_PROBLEM STATEMENT_. Only a number is wanted: how many lines of the entries include the string "will"?

_MATERIAL FOR THIS EXERCISE_.

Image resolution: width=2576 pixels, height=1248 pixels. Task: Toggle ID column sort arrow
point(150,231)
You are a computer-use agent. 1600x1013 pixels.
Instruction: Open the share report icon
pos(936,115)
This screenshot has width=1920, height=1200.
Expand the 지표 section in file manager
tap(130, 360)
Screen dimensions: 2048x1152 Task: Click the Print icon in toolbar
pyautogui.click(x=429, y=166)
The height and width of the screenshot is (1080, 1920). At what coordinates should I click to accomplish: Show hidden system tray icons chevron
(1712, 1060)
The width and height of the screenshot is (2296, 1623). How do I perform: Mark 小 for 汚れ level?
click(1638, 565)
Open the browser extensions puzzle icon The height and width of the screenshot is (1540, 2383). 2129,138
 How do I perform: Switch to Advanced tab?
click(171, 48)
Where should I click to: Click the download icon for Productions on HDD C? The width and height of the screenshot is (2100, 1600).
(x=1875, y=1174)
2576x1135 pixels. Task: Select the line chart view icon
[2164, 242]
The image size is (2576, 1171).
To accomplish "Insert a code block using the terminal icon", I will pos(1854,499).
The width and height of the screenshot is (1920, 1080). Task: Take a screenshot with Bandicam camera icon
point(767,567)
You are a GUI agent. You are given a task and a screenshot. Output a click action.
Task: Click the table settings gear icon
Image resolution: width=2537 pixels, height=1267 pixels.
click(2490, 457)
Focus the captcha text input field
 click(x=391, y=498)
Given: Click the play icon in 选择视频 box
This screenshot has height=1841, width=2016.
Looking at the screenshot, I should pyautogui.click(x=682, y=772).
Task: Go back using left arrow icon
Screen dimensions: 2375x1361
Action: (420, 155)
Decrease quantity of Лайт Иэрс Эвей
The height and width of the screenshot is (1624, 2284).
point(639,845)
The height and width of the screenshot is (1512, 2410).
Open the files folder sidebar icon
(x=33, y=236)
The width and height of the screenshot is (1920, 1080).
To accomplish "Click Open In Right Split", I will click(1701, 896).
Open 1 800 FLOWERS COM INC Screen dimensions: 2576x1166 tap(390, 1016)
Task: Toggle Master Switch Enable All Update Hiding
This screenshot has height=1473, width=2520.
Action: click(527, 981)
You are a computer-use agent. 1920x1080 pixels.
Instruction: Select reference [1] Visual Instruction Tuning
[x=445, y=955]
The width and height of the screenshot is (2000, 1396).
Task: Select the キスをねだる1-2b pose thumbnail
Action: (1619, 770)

_RESULT OF THIS TASK_. 2